**TASK**
Lay out these lines as a numbered list, leaving out any blank lines.
(TASK DATA Opens)
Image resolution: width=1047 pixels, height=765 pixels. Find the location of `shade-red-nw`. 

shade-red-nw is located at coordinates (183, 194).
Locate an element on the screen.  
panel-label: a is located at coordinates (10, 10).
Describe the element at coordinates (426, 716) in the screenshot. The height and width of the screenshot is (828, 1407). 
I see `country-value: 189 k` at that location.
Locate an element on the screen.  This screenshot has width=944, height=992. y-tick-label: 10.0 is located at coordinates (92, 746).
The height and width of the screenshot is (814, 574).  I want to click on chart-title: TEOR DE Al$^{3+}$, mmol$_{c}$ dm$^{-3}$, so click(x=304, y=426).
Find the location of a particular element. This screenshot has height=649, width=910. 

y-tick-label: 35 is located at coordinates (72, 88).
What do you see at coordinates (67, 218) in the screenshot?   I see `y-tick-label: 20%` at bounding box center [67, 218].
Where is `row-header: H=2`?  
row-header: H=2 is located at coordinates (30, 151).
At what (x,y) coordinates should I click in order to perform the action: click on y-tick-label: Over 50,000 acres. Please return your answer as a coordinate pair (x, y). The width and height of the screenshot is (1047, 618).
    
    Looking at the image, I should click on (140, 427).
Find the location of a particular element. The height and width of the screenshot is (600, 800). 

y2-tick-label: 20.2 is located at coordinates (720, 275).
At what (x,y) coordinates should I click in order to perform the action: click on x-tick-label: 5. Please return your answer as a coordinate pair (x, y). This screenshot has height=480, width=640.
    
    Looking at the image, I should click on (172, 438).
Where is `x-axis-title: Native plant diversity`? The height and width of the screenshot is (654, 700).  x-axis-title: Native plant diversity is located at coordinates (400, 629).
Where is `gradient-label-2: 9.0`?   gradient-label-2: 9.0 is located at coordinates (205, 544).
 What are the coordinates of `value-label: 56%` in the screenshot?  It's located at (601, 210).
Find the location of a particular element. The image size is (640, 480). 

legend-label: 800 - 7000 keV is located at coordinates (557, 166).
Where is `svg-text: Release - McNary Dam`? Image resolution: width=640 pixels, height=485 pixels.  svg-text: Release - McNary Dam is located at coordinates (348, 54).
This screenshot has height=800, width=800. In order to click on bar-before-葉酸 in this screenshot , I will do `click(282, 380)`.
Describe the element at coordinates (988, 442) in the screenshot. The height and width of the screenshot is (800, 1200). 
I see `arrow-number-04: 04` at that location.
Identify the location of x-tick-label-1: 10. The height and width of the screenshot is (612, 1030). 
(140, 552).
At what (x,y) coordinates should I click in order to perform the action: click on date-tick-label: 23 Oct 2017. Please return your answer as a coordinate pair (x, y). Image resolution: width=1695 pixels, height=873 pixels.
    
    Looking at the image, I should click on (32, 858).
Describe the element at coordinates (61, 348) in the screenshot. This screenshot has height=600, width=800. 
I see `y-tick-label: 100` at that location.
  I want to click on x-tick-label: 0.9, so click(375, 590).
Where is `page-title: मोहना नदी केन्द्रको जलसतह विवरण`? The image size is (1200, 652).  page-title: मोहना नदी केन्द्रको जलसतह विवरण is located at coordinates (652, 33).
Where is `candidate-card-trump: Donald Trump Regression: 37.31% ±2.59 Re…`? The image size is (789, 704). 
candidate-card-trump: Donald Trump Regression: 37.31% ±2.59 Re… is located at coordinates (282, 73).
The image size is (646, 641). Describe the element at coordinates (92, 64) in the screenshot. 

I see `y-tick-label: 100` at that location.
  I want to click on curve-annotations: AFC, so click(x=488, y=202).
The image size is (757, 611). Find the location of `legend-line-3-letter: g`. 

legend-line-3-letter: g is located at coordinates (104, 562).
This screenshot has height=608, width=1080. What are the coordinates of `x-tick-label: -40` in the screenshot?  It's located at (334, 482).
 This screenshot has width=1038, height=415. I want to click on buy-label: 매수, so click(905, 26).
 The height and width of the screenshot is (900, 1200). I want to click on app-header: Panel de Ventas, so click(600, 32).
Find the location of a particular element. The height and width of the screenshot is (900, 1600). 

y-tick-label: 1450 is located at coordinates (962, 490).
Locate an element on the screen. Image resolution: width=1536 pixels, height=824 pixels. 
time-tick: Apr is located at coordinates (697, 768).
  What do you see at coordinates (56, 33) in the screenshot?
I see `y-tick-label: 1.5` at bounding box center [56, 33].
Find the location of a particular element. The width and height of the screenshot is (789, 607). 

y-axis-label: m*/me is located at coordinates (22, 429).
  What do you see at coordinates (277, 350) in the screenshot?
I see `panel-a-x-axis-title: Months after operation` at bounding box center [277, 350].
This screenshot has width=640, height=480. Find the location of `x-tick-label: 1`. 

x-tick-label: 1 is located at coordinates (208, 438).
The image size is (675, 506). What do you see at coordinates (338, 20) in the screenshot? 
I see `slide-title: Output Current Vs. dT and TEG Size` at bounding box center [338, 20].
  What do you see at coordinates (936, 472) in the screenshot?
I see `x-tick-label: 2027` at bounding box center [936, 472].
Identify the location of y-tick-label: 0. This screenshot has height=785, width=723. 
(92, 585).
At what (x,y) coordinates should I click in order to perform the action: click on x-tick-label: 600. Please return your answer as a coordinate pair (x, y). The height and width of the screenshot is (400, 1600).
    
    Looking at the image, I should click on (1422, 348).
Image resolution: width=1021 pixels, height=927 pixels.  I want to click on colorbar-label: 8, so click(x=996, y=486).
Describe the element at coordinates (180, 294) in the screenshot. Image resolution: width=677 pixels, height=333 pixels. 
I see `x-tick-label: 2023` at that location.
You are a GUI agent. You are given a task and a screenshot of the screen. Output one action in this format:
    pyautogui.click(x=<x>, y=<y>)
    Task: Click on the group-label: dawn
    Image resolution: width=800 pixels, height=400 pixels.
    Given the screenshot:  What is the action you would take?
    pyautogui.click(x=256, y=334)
(TASK DATA Closes)
**OUTPUT OF THE EXERCISE**
1. Image resolution: width=1047 pixels, height=765 pixels. Find the location of `shade-red-nw`. 
2. shade-red-nw is located at coordinates (183, 194).
3. Locate an element on the screen.  
4. panel-label: a is located at coordinates (10, 10).
5. Describe the element at coordinates (426, 716) in the screenshot. The height and width of the screenshot is (828, 1407). 
6. I see `country-value: 189 k` at that location.
7. Locate an element on the screen.  This screenshot has width=944, height=992. y-tick-label: 10.0 is located at coordinates (92, 746).
8. The height and width of the screenshot is (814, 574).  I want to click on chart-title: TEOR DE Al$^{3+}$, mmol$_{c}$ dm$^{-3}$, so click(x=304, y=426).
9. Find the location of a particular element. This screenshot has height=649, width=910. 
10. y-tick-label: 35 is located at coordinates (72, 88).
11. What do you see at coordinates (67, 218) in the screenshot?   I see `y-tick-label: 20%` at bounding box center [67, 218].
12. Where is `row-header: H=2`?  
13. row-header: H=2 is located at coordinates (30, 151).
14. At what (x,y) coordinates should I click in order to perform the action: click on y-tick-label: Over 50,000 acres. Please return your answer as a coordinate pair (x, y). The width and height of the screenshot is (1047, 618).
15.     Looking at the image, I should click on (140, 427).
16. Find the location of a particular element. The height and width of the screenshot is (600, 800). 
17. y2-tick-label: 20.2 is located at coordinates (720, 275).
18. At what (x,y) coordinates should I click in order to perform the action: click on x-tick-label: 5. Please return your answer as a coordinate pair (x, y). This screenshot has height=480, width=640.
19.     Looking at the image, I should click on (172, 438).
20. Where is `x-axis-title: Native plant diversity`? The height and width of the screenshot is (654, 700).  x-axis-title: Native plant diversity is located at coordinates (400, 629).
21. Where is `gradient-label-2: 9.0`?   gradient-label-2: 9.0 is located at coordinates (205, 544).
22.  What are the coordinates of `value-label: 56%` in the screenshot?  It's located at (601, 210).
23. Find the location of a particular element. The image size is (640, 480). 
24. legend-label: 800 - 7000 keV is located at coordinates (557, 166).
25. Where is `svg-text: Release - McNary Dam`? Image resolution: width=640 pixels, height=485 pixels.  svg-text: Release - McNary Dam is located at coordinates (348, 54).
26. This screenshot has height=800, width=800. In order to click on bar-before-葉酸 in this screenshot , I will do `click(282, 380)`.
27. Describe the element at coordinates (988, 442) in the screenshot. The height and width of the screenshot is (800, 1200). 
28. I see `arrow-number-04: 04` at that location.
29. Identify the location of x-tick-label-1: 10. The height and width of the screenshot is (612, 1030). 
30. (140, 552).
31. At what (x,y) coordinates should I click in order to perform the action: click on date-tick-label: 23 Oct 2017. Please return your answer as a coordinate pair (x, y). Image resolution: width=1695 pixels, height=873 pixels.
32.     Looking at the image, I should click on (32, 858).
33. Describe the element at coordinates (61, 348) in the screenshot. This screenshot has height=600, width=800. 
34. I see `y-tick-label: 100` at that location.
35.   I want to click on x-tick-label: 0.9, so click(375, 590).
36. Where is `page-title: मोहना नदी केन्द्रको जलसतह विवरण`? The image size is (1200, 652).  page-title: मोहना नदी केन्द्रको जलसतह विवरण is located at coordinates (652, 33).
37. Where is `candidate-card-trump: Donald Trump Regression: 37.31% ±2.59 Re…`? The image size is (789, 704). 
38. candidate-card-trump: Donald Trump Regression: 37.31% ±2.59 Re… is located at coordinates (282, 73).
39. The image size is (646, 641). Describe the element at coordinates (92, 64) in the screenshot. 
40. I see `y-tick-label: 100` at that location.
41.   I want to click on curve-annotations: AFC, so click(x=488, y=202).
42. The image size is (757, 611). Find the location of `legend-line-3-letter: g`. 
43. legend-line-3-letter: g is located at coordinates (104, 562).
44. This screenshot has height=608, width=1080. What are the coordinates of `x-tick-label: -40` in the screenshot?  It's located at (334, 482).
45.  This screenshot has width=1038, height=415. I want to click on buy-label: 매수, so click(905, 26).
46.  The height and width of the screenshot is (900, 1200). I want to click on app-header: Panel de Ventas, so click(600, 32).
47. Find the location of a particular element. The height and width of the screenshot is (900, 1600). 
48. y-tick-label: 1450 is located at coordinates (962, 490).
49. Locate an element on the screen. Image resolution: width=1536 pixels, height=824 pixels. 
50. time-tick: Apr is located at coordinates (697, 768).
51.   What do you see at coordinates (56, 33) in the screenshot?
52. I see `y-tick-label: 1.5` at bounding box center [56, 33].
53. Find the location of a particular element. The width and height of the screenshot is (789, 607). 
54. y-axis-label: m*/me is located at coordinates (22, 429).
55.   What do you see at coordinates (277, 350) in the screenshot?
56. I see `panel-a-x-axis-title: Months after operation` at bounding box center [277, 350].
57. This screenshot has width=640, height=480. Find the location of `x-tick-label: 1`. 
58. x-tick-label: 1 is located at coordinates (208, 438).
59. The image size is (675, 506). What do you see at coordinates (338, 20) in the screenshot? 
60. I see `slide-title: Output Current Vs. dT and TEG Size` at bounding box center [338, 20].
61.   What do you see at coordinates (936, 472) in the screenshot?
62. I see `x-tick-label: 2027` at bounding box center [936, 472].
63. Identify the location of y-tick-label: 0. This screenshot has height=785, width=723. 
64. (92, 585).
65. At what (x,y) coordinates should I click in order to perform the action: click on x-tick-label: 600. Please return your answer as a coordinate pair (x, y). The height and width of the screenshot is (400, 1600).
66.     Looking at the image, I should click on (1422, 348).
67. Image resolution: width=1021 pixels, height=927 pixels.  I want to click on colorbar-label: 8, so click(x=996, y=486).
68. Describe the element at coordinates (180, 294) in the screenshot. Image resolution: width=677 pixels, height=333 pixels. 
69. I see `x-tick-label: 2023` at that location.
70. You are a GUI agent. You are given a task and a screenshot of the screen. Output one action in this format:
71.     pyautogui.click(x=<x>, y=<y>)
72.     Task: Click on the group-label: dawn
73.     Image resolution: width=800 pixels, height=400 pixels.
74.     Given the screenshot:  What is the action you would take?
75.     pyautogui.click(x=256, y=334)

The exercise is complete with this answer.